Mendengar ancaman Umar, Sa’ad pun dengan segera menghunus pedangnya. Keduanya sama-sama berani, dan siap beradu pedang. Umar sesaat diam. Dan Sa’ad berkata, “Hai Umar, mengapa engkau tidak terlebih dahulu menghukum Fatimah dan iparmu?”
Umar tercekat, “Mengapa begitu? Apakah adik dan iparku sudah bertukar agama menjadi pengikut Muhammad?”
“Mengapa tidak? Mereka semua sudah lama menjadi pemeluk agama Muhammad. Bahkan mereka sangat patuh dan taat kepadanya.”
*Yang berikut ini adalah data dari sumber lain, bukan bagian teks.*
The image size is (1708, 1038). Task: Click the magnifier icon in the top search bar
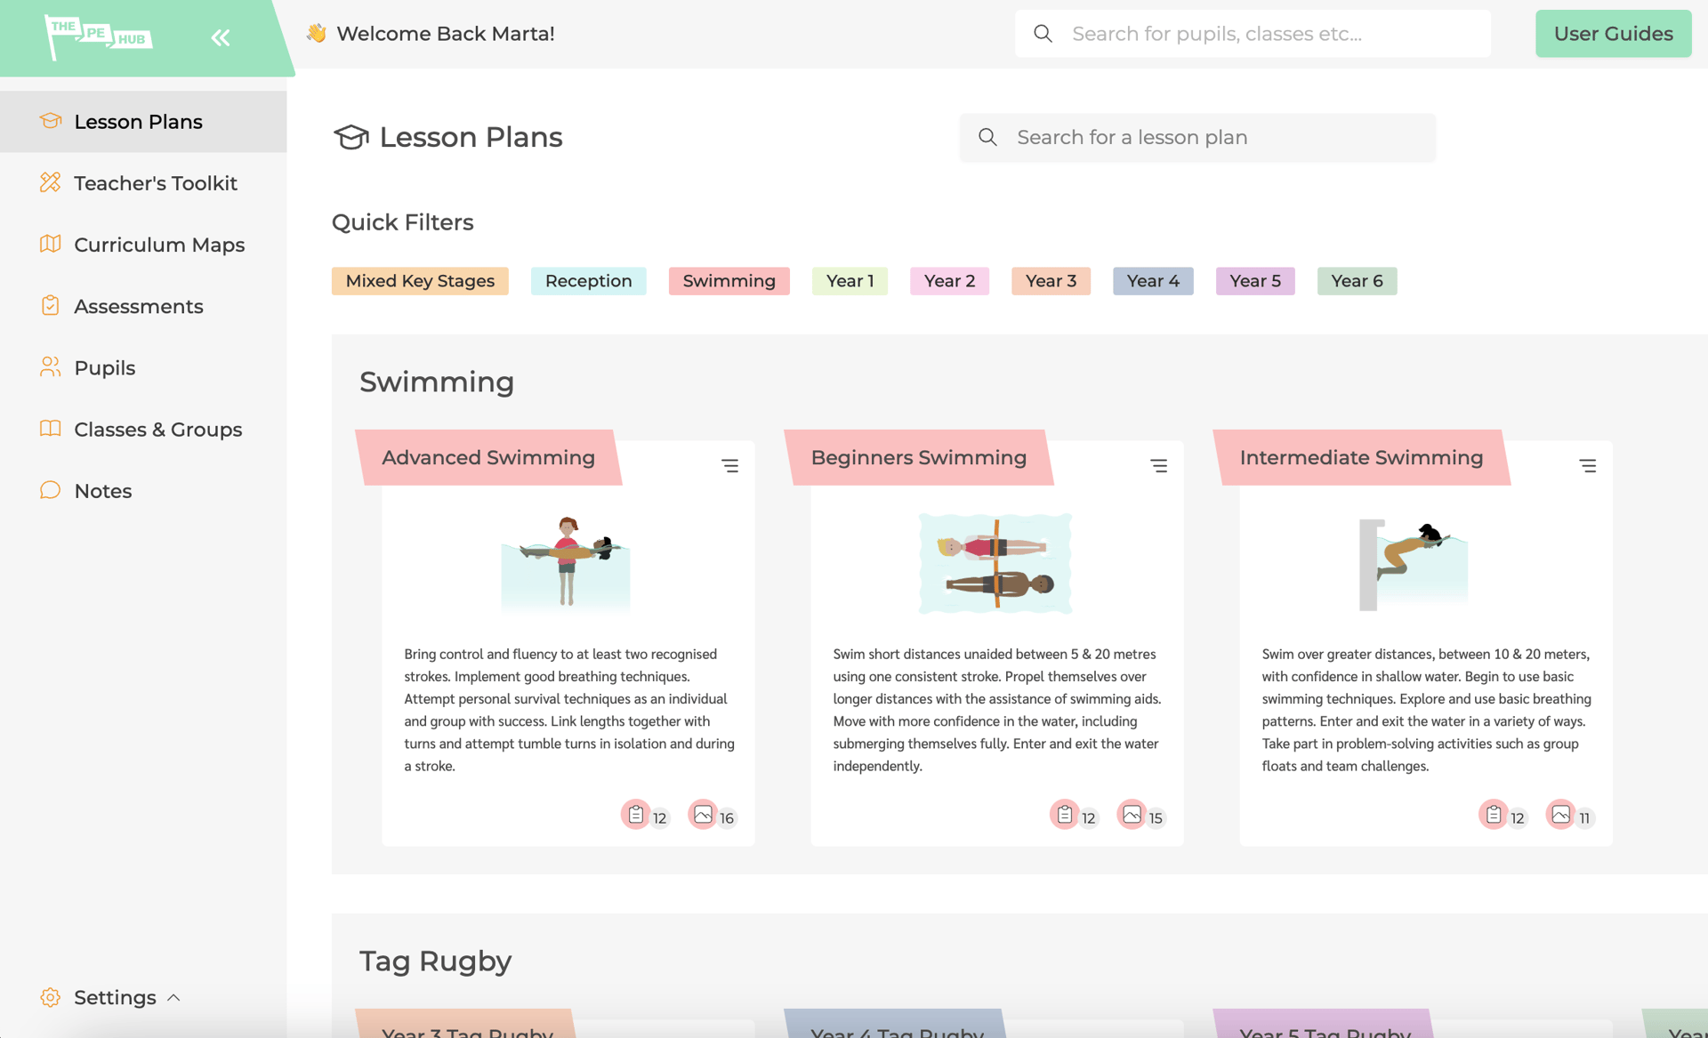(x=1043, y=33)
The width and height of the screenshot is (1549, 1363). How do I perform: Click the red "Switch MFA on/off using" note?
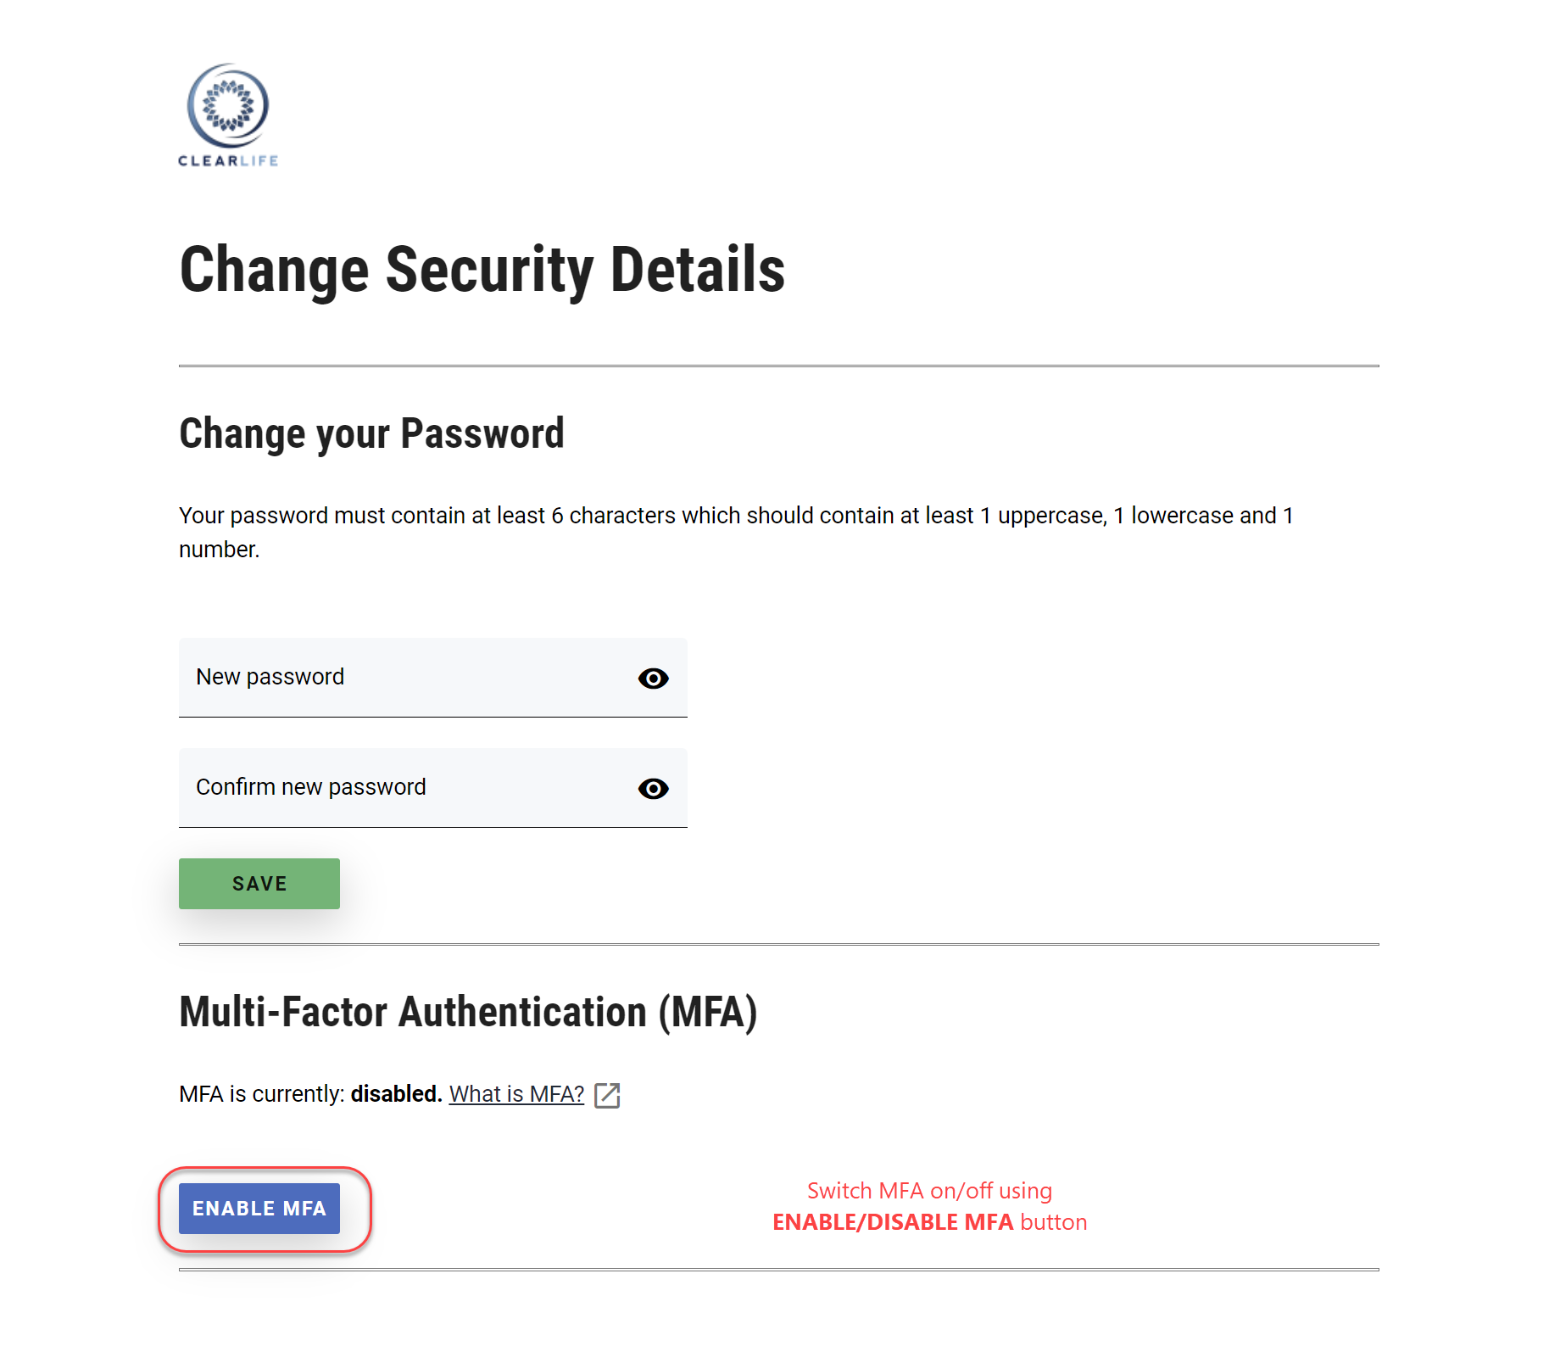coord(929,1191)
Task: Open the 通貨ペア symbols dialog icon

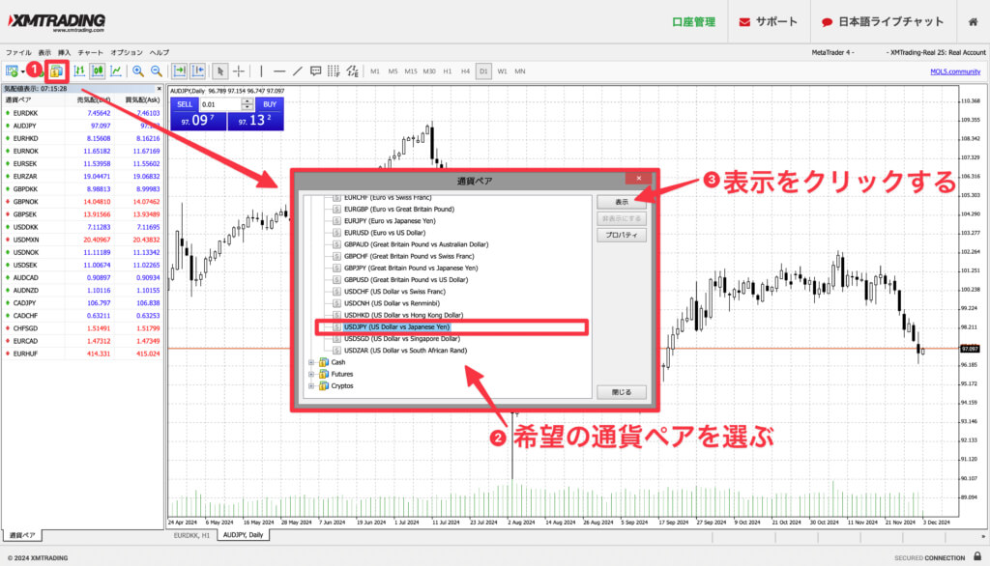Action: [x=58, y=71]
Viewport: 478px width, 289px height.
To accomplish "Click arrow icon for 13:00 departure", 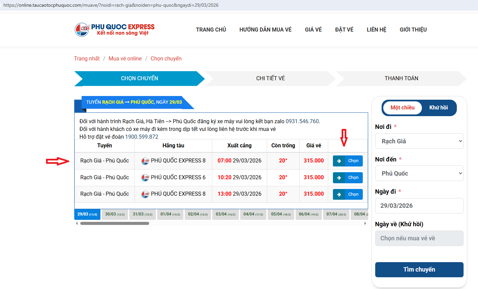I will click(339, 195).
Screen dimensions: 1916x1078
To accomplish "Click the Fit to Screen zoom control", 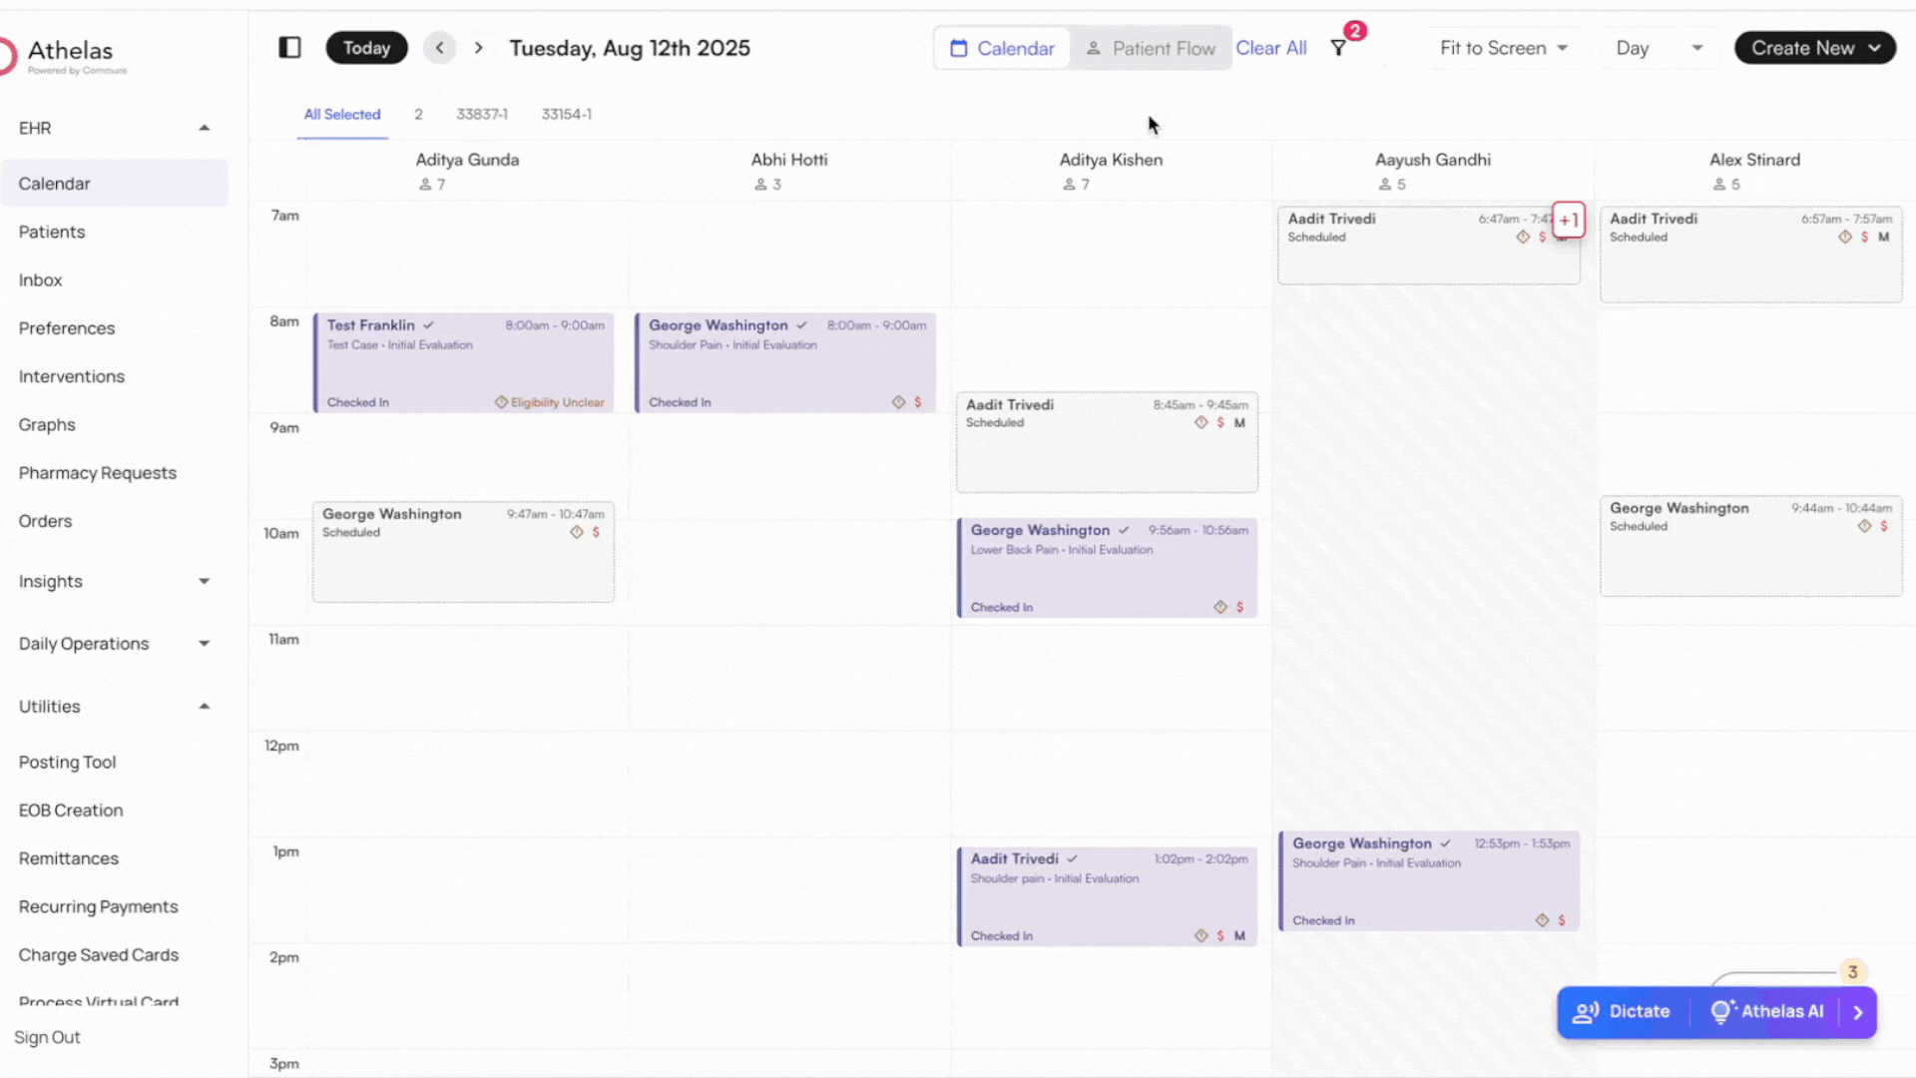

“Kalau begitu, kubunuh kedua-duanya!”
Umar dan Sa’ad berpisah, tidak melanjutkan pertengkaran. Dan Umar langsung menuju rumah adiknya. Saat itu, Khabbab al-Art, bekas budak Umar sendiri, sedang di rumah membacakan ayat-ayat Al-Qur’an.
Sesampai Umar di rumah adik iparnya, pintu rumah terkunci. Diketuknya dengan keras seraya memegang pedang terhunus. “Siapa?” tanya Said dari dalam.
“Umar bin Khattab!”
Khabbab yang mendengar suara lantang Umar, segera menyembunyikan diri beserta catatan ayat-ayat Al-Qur’an yang baru dipelajarinya. Dan Said membukakan pintu.
Umar masuk dengan muka merah padam, dan langsung menuding adik perempuannya itu, “Hai orang yang memusuhi dirinya sendiri, sungguh aku mendengar bahwa engkau telah berganti agama dan begitu pula suamimu. Betul engkau sekarang mengikuti agama Muhammad?”
Kemudian Umar memegang janggut Said dan mencekik lehernya. Said dibanting dan dadanya diinjak-injak. Said tak berkutik, hanya pasrah dianiaya kakak iparnya ini.
Fatimah tak tahan melihatnya dan bergegas menarik jubah sang kakak. Tapi apa daya, Umar terlampau digdaya. Jangankan dirinya, suaminya saja tak berkutik di hadapan Umar. Kepalanya dipukul dan mulutnya disikut sehingga berdarah. Namun Fatimah tak menyerah. Ia semakin berani menentang kakaknya. “Silakan pukul aku, atau bunuhlah aku sekalian!”
Umar terdiam sambil duduk di atas dada iparnya.
“Hai seteru Allah! Aku dan suamiku sudah lama memeluk agama Muhammad. Mengapa engkau baru bertanya sekarang? Kalau engkau hendak membunuhku, aku tidak akan takut sedikit pun. Aku dan suamiku akan tetap mengikuti agama Muhammad.”
Umar yang sejatinya seorang pengiba, mendengar suara adiknya dan apalagi melihat mukanya berlumuran darah, bangun melepas iparnya dan duduk di atas kursi. Umar termenung dan tampak sangat menyesal. Matanya melihat ke atas dan ke bawah, ke kanan ke kiri. Tampak olehnya, tulisan pada gulungan kulit yang tergantung di atas pintu. Ia tertarik dan mencermati dari tempat duduknya.
“Fatimah, itu tulisan apa?”
Fatimah tidak menjawab. Umar berseru lagi, “Fatimah, ambilkan tulisan itu. Aku hendak melihatnya sebentar. Ambilkan untukku!”
“Tidak!” tegas Fatimah. “Aku tak sudi mengambilnya, nanti engkau robek-robek dan engkau tidak boleh memegangnya.”
Berulang-ulang Umar meminta supaya diambilkan, tetapi Fatimah tetap kukuh tak bersedia mengambilkan. Akhirnya, Umar bersumpah, “Demi Allah, jika aku sudah melihatnya, segera kukembalikan dan tidak akan kurobek-robek. Demi Allah, aku tidak berbohong kepadamu, Adikku!”
Setelah mendengar kakaknya bersumpah, Fatimah terpaksa mengambil gulungan tulisan itu dan menyerahkannya kepada sang kakak.